The Perl Toolchain Summit needs more sponsors. If your company depends on Perl, please support this very important event.

NAME

Apache::Hadoop::Config - Perl extension for Hadoop node configuration

SYNOPSIS

  use Apache::Hadoop::Config;
  Hadoop configuration setup

Configuration of Apache Hadoop is easy to build a cluster with default settings. But those settings are not suitable for a wide variety of hardware configuration. This perl package proposes optimal properties for some of the configuration parameters based on hardware configuration and user requirement.

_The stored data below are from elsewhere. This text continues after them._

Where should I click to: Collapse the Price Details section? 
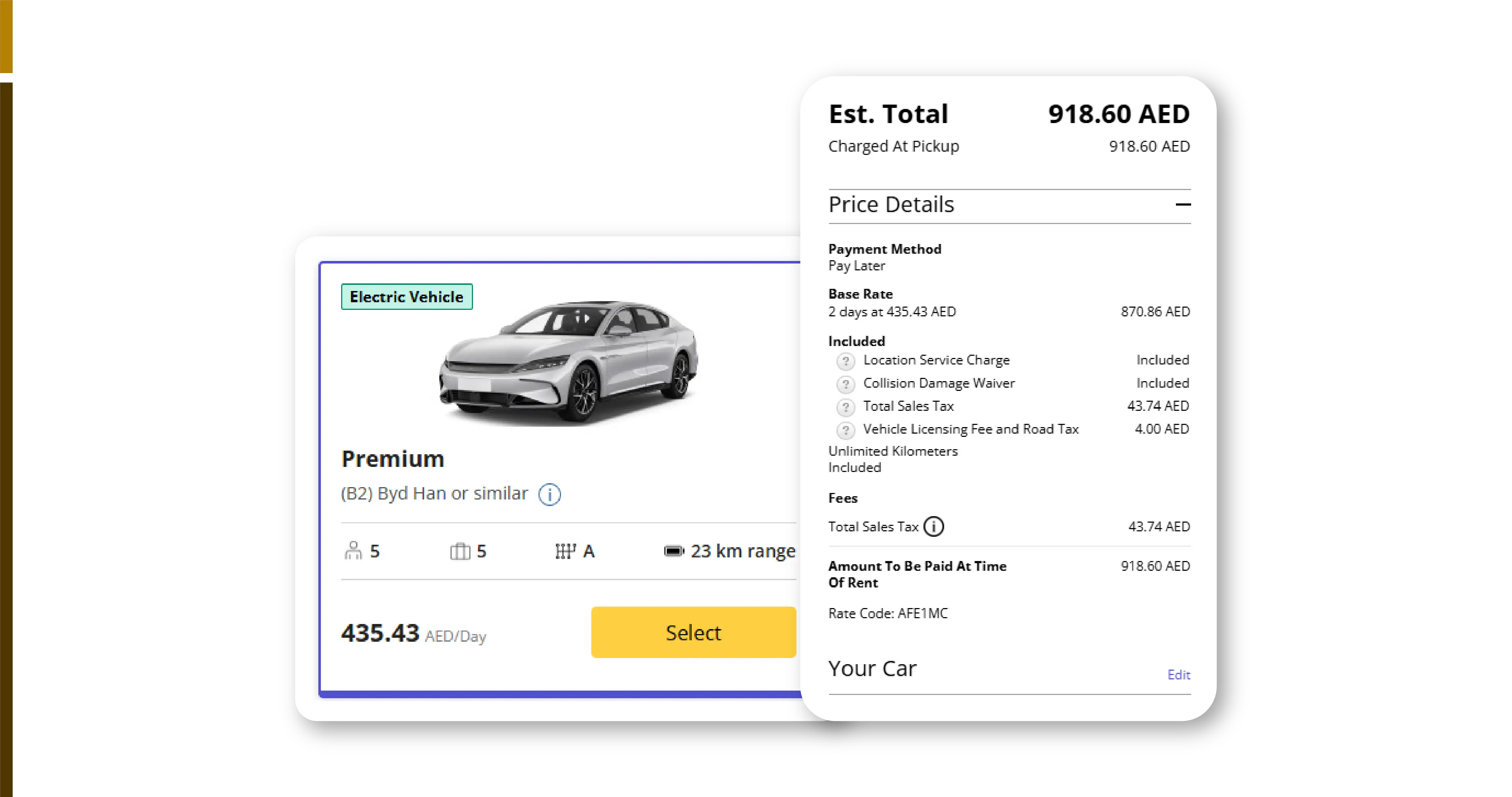1184,204
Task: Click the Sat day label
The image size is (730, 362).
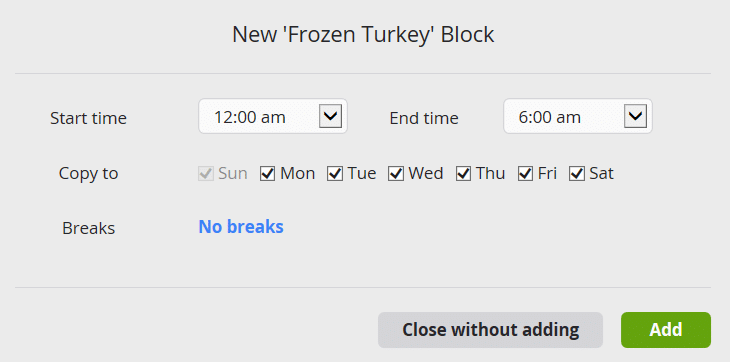Action: pyautogui.click(x=602, y=174)
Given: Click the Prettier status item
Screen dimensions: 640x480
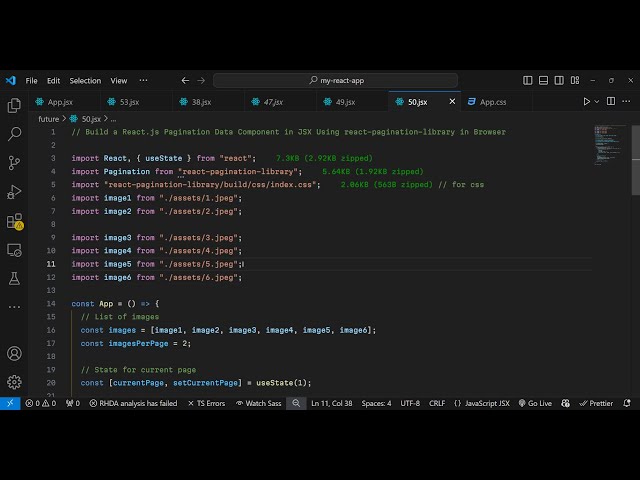Looking at the screenshot, I should [596, 403].
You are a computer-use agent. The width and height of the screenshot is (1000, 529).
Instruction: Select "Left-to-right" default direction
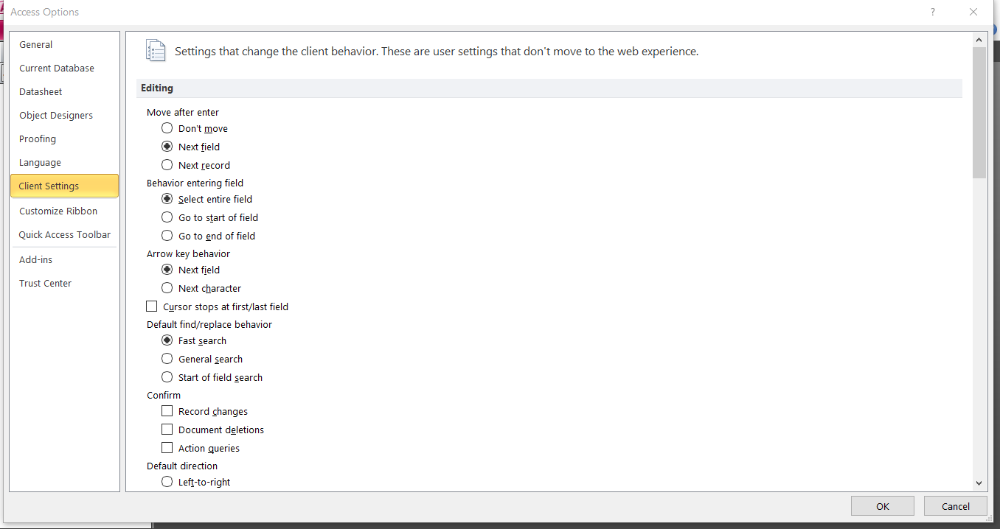(167, 482)
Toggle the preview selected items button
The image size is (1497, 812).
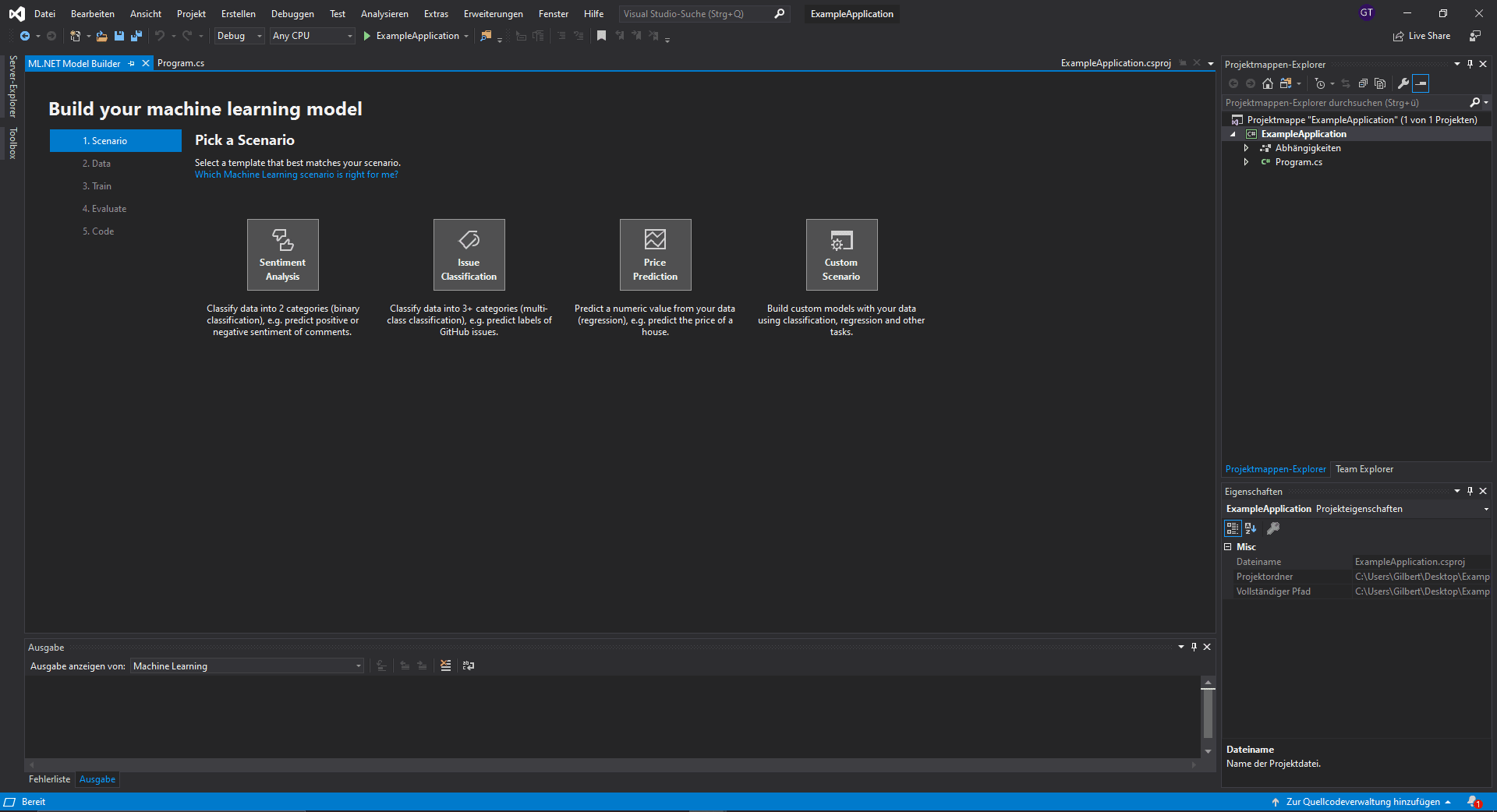pyautogui.click(x=1421, y=83)
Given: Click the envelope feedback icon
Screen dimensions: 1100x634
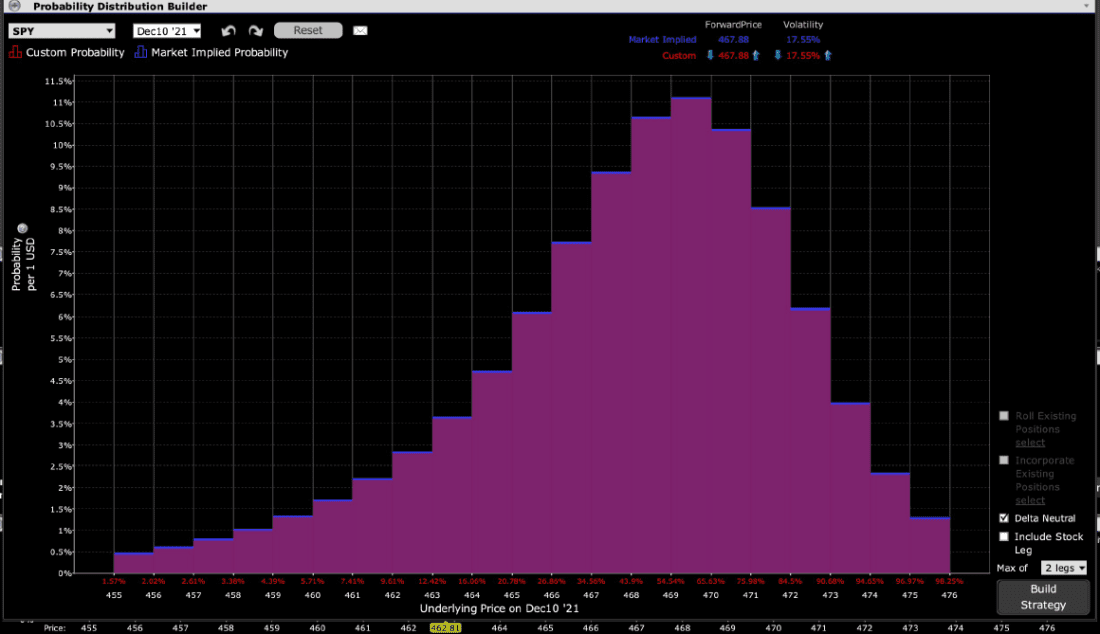Looking at the screenshot, I should point(360,31).
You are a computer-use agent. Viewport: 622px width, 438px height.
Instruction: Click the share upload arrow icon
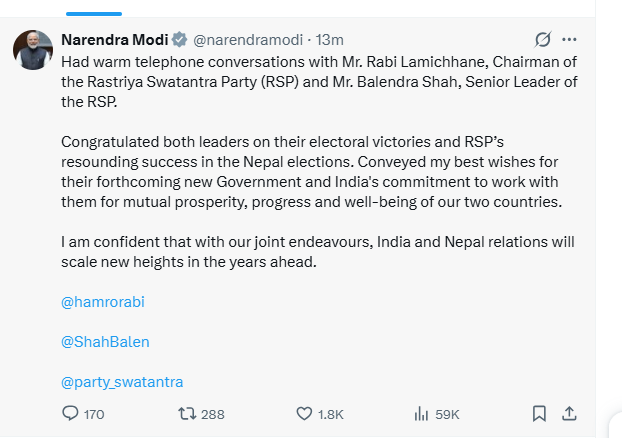coord(569,413)
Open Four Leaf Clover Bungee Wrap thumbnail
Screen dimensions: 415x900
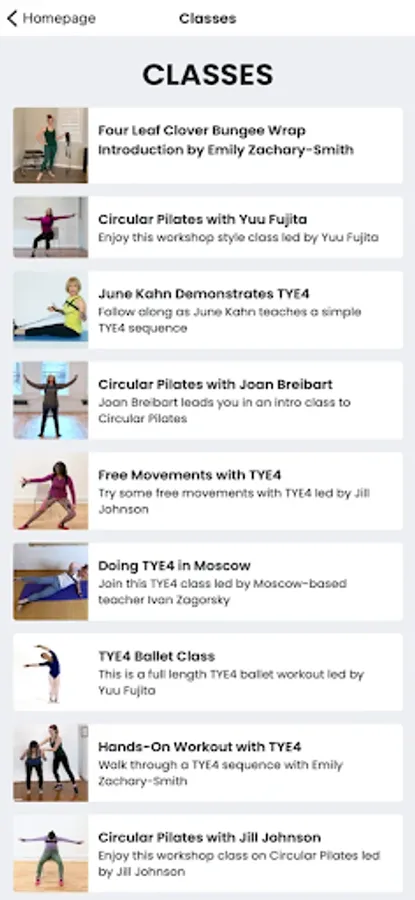pyautogui.click(x=51, y=145)
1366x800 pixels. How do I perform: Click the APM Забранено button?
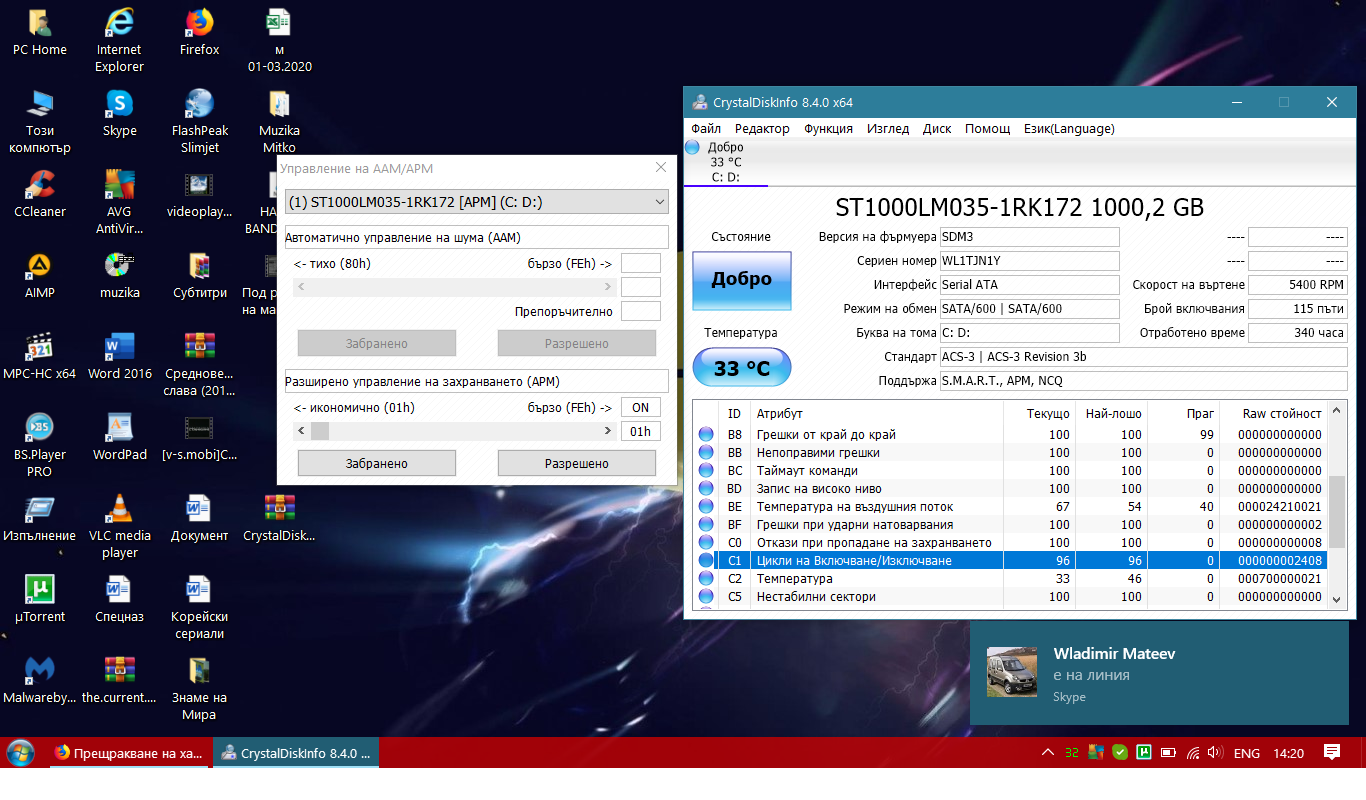point(377,463)
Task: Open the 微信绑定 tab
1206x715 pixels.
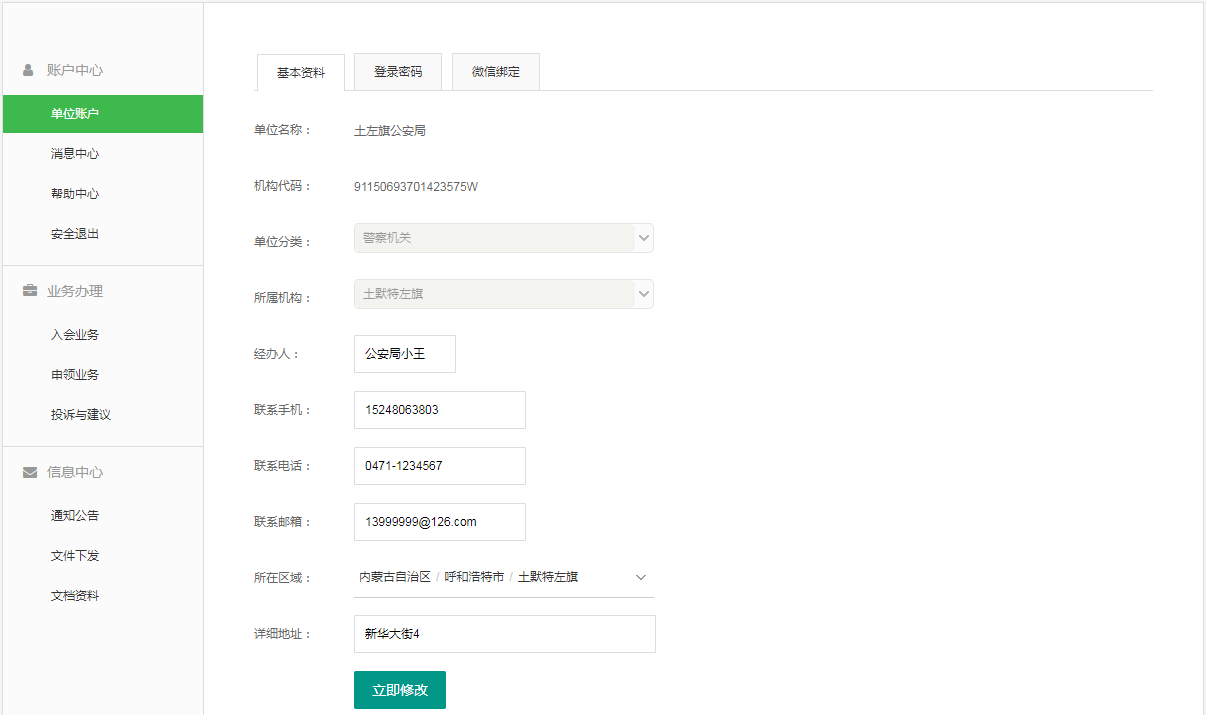Action: [x=496, y=72]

It is primarily designed to extract hardware configuration from /proc file system to understand cpu cores, system memory and disk layout information. But these parameters can be manually fed as arguments to generate recommended settings.

This perl package can create namenode and datanode repositories, set appropriate permissions and generate configuration XML files with recommended settings.

DESCRIPTION

Perl extension Apache::Hadoop::Config is designed to address Hadoop deployment and configuration practices, enabling rapid provisioning of Hadoop cluster with customization. It has two distinct capabilities (1) to generate configuration files, (2) create namenode and datanode repositories.

This package need to be installed ideally on at least one of the nodes in the cluster, assuming that all nodes have identical hardware configuration. However, this package can be installed on any other node and required hardware information can be supplied using arguments and configuration files can be generated and copied to actual cluster nodes.

This package is capable of creating repositories for namenode and datanodes, for which it should be installed on ALL hadoop cluster nodes.

Create a new Apache::Hadoop::Config object, either using system configuration or by supplying from command line arguments.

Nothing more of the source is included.